__YOUR OBJECTIVE__: Print each of the following records line for line, without changing any character.

__EXERCISE MATERIALS__:

** BEGIN **

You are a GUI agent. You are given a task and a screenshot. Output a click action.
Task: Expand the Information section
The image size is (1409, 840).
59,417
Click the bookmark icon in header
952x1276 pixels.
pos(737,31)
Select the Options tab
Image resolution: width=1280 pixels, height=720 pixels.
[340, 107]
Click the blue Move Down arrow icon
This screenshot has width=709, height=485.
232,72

** END **

__TASK RESPONSE__:
You are a GUI agent. You are given a task and a screenshot. Output a click action.
Task: Expand the Information section
The image size is (1409, 840).
59,417
Click the bookmark icon in header
952x1276 pixels.
pos(737,31)
Select the Options tab
Image resolution: width=1280 pixels, height=720 pixels.
[340, 107]
Click the blue Move Down arrow icon
This screenshot has width=709, height=485.
232,72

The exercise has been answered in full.